On se massacre au Proche-Orient ; les représailles succèdent aux représailles. Des centaines et des centaines de morts, quelque 10 000 maisons détruites à Gaza.
On se massacre en Libye.
On continue à se massacrer en Syrie.
En Ukraine, l'Armée nationale organise le siège de Donetsk.
On massacre au Moyen-Orient, en Irak. Méthodiquement, devant le monde entier, "l'Etat islamique"s'emploie à éliminer les populations chrétiennes et yazidi.

Que fait la France ?
Elle a envoyé des troupes en Centrafrique, trop tard, en trop petit nombre et en limitant à la fois leur mission et leurs moyens d'action.
Avec les Américains et les Anglais, elle a provoqué la chute de Kadhafi mais n'a pas mesuré les conséquences de son intervention comme les Américains n'avaient pas mesuré les conséquences de leur action contre Saddam Hussein. L'après-Kadhafi n'a pas été organisé. Comme la Somalie, le pays est désormais sans Etat et l'armement considérable que possédait le leader libyen se trouve disséminé de l'Afique occidentale et centrale à l'Asie.

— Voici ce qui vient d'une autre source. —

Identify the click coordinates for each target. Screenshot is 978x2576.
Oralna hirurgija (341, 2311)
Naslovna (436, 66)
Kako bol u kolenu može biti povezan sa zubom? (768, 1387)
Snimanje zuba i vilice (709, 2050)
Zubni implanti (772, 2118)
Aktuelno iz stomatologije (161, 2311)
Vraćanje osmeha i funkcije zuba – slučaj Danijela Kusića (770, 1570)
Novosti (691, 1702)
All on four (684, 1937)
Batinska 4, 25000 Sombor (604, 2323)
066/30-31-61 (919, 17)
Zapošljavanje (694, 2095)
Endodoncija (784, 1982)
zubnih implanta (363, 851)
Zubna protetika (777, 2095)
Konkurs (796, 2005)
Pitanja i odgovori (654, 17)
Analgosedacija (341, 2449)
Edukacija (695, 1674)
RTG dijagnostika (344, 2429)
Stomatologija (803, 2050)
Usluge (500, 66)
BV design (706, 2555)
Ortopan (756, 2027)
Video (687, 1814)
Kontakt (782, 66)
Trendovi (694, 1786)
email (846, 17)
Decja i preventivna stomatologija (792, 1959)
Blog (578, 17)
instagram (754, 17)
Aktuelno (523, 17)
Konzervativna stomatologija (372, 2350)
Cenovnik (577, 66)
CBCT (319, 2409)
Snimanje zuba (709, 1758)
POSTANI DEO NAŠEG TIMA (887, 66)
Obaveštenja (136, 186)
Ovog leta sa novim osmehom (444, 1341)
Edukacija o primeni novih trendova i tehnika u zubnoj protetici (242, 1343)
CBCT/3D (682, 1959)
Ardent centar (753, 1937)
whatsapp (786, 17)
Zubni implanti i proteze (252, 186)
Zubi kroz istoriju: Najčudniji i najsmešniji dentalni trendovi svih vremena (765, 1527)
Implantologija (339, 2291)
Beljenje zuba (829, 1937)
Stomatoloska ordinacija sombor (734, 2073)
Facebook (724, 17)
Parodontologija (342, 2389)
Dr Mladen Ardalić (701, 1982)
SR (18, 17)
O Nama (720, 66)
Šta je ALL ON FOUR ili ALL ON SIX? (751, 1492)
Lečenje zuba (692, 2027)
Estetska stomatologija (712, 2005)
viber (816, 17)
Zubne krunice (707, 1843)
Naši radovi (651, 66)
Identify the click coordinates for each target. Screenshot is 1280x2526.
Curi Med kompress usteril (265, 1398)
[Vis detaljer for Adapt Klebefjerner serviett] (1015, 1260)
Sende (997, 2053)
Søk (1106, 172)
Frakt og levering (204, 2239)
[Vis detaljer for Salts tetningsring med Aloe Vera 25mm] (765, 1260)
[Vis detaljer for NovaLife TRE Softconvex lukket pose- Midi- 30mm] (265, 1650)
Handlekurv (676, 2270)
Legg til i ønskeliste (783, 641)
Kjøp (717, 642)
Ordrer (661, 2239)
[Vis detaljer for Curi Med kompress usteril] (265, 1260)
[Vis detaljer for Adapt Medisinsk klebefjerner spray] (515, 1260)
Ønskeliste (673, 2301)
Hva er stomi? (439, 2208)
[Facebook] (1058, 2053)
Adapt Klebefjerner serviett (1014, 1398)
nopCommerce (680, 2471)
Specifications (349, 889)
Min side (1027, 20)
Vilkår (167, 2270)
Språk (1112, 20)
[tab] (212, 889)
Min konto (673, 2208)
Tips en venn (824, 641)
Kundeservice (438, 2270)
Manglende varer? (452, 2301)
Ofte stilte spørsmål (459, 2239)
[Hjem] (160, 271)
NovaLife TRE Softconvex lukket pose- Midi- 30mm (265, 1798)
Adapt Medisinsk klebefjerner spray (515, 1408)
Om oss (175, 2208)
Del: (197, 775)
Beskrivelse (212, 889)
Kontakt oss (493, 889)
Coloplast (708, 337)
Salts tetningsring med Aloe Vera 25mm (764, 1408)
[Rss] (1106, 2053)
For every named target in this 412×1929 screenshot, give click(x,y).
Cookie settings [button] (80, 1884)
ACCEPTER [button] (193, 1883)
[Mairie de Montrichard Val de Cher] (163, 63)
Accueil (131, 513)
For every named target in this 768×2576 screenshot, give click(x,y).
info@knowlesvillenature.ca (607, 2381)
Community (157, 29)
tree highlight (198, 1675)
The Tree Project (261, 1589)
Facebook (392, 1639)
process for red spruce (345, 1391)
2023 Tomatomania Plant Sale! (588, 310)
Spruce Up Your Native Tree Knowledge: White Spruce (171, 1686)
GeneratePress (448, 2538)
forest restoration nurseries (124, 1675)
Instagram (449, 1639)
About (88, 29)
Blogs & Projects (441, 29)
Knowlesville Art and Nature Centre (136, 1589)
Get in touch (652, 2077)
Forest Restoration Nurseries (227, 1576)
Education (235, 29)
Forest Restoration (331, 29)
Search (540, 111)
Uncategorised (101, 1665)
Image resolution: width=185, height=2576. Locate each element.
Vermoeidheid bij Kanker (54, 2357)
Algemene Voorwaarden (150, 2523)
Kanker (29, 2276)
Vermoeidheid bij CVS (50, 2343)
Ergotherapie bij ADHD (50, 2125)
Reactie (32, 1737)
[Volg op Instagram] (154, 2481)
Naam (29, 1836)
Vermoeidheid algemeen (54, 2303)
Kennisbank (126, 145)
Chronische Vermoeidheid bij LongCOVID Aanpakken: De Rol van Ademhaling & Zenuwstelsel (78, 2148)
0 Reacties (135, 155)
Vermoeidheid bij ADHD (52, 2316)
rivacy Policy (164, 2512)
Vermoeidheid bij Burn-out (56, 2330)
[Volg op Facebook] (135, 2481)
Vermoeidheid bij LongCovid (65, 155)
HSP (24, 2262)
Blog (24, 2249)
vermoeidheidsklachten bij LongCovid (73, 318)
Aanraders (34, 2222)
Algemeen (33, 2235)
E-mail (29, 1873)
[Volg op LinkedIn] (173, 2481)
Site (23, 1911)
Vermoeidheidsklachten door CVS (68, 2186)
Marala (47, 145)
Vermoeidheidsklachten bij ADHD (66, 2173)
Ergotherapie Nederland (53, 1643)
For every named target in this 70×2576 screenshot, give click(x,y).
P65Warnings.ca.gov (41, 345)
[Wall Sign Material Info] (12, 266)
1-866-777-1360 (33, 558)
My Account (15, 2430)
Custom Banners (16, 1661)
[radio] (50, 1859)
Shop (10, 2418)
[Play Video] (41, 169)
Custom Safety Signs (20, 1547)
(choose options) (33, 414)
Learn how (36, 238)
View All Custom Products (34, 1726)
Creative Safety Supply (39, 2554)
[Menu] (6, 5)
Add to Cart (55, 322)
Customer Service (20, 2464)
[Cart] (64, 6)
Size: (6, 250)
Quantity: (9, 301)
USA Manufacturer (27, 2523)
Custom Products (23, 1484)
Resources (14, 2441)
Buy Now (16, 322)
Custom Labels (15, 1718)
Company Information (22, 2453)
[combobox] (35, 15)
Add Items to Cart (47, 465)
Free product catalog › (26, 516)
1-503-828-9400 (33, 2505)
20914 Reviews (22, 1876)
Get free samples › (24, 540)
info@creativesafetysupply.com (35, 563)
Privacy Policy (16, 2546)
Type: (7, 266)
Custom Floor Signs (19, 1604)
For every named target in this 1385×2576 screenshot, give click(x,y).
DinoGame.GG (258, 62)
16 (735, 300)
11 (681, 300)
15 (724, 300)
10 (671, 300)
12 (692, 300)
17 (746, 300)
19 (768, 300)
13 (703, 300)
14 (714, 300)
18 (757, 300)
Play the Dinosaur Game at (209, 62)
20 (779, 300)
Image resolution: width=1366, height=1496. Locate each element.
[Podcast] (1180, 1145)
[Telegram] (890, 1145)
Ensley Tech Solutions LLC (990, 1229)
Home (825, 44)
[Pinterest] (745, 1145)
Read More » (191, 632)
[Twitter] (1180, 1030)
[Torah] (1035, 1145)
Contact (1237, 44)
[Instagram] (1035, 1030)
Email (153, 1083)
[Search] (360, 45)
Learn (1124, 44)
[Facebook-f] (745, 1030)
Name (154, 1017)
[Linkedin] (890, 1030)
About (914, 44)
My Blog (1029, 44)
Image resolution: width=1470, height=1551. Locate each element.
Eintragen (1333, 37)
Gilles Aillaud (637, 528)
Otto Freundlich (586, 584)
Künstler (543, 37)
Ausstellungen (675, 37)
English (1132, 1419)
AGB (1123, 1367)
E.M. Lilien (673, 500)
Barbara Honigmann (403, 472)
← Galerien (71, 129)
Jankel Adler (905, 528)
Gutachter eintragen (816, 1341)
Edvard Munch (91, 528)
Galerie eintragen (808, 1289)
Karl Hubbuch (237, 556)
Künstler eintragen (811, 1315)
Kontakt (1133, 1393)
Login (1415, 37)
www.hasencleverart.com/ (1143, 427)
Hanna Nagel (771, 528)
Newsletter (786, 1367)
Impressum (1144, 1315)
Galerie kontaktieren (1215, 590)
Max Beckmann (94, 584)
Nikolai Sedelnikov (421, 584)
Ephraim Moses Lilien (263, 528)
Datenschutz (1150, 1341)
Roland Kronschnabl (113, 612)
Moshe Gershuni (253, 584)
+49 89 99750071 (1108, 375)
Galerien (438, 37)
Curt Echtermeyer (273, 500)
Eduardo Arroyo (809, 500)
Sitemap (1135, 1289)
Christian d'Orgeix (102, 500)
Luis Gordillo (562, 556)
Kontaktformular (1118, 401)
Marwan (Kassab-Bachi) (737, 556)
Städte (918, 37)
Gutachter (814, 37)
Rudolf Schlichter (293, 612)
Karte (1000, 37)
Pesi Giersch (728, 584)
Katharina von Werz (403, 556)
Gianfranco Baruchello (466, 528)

Bien que fort tenté, notre pays n'est pas intervenu en Syrie. Heureusement, Obama n'a pas tenu ses promesses ! Les populations auraient souffert un peu plus encore. Mais des armes ont été envoyées, des armes qui ont immédiatement été utilisées contre les Chrétiens et qui le sont encore aujourd'hui. Bachar el-Assad n'est pas tombé. Il se pourrait bien que l'Occident ait, sous peu, besoin de lui.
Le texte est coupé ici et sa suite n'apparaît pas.